◆ **Required action**
Below are some records; output exactly the lines from the line with "Shipping (13, 2520)" to the line with "Do MCC bull bars include", both ends kept, and nothing more.

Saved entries
◆ ◆ ◆
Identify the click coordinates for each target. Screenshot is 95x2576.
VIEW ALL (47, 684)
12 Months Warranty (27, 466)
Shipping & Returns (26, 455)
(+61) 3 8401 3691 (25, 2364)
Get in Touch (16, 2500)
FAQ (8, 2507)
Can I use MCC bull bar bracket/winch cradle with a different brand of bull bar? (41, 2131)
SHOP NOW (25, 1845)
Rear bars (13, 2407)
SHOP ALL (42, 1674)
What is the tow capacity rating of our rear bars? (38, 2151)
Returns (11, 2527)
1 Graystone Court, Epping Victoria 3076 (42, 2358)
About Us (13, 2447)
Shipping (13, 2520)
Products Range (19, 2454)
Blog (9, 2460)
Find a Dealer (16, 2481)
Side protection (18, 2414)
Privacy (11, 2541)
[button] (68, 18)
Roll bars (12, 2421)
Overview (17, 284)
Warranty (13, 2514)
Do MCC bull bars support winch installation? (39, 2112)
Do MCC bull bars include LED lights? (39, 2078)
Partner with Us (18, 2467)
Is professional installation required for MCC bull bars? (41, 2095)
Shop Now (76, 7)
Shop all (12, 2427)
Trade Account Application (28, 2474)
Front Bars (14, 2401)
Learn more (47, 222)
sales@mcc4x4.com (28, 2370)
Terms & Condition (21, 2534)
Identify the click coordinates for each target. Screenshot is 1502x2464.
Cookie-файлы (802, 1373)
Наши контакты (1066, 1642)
◆ ◆ ◆
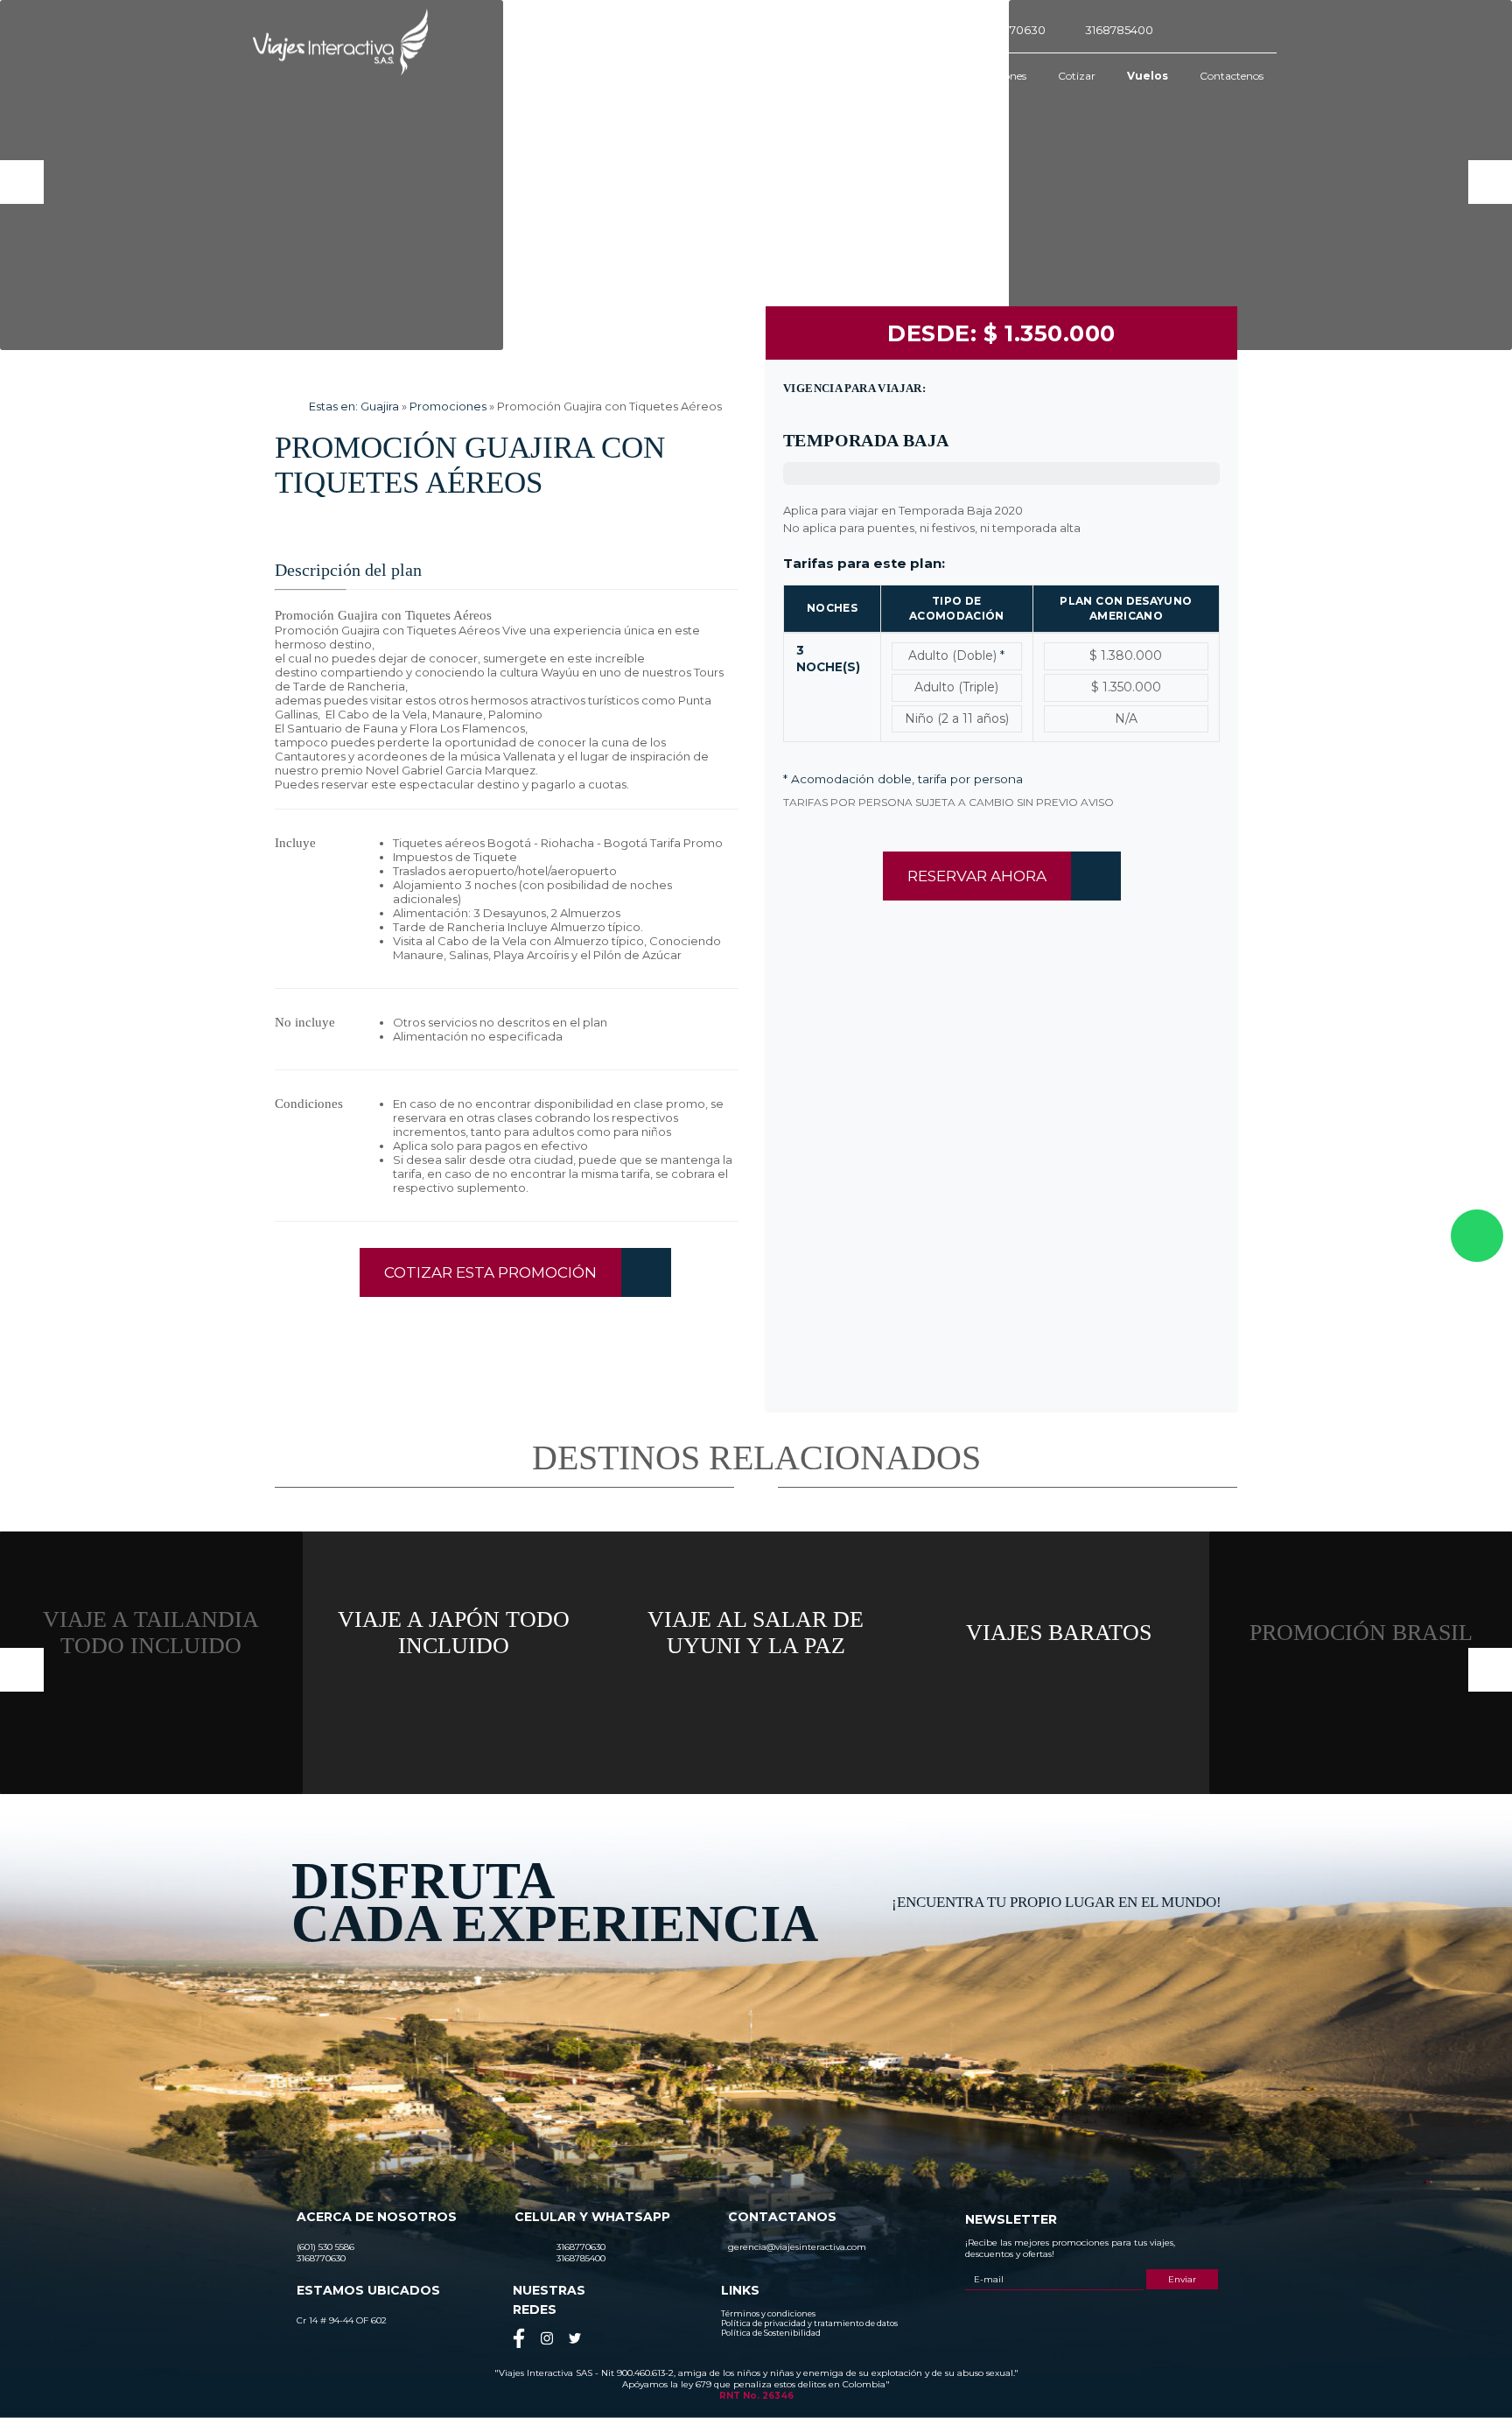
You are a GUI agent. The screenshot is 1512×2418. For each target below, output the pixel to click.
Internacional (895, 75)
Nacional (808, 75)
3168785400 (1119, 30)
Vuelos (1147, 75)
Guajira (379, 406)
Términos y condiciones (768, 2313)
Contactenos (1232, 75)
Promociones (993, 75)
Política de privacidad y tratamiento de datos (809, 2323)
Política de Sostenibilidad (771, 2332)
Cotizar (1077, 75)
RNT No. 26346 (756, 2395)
◆ ◆ ◆
◆ **Finished task**
Shipping (13, 2520)
Products Range (19, 2454)
Blog (9, 2460)
Find a Dealer (16, 2481)
Side protection (18, 2414)
Privacy (11, 2541)
[button] (68, 18)
Roll bars (12, 2421)
Overview (17, 284)
Warranty (13, 2514)
Do MCC bull bars support winch installation? (39, 2112)
Do MCC bull bars include LED lights? (39, 2078)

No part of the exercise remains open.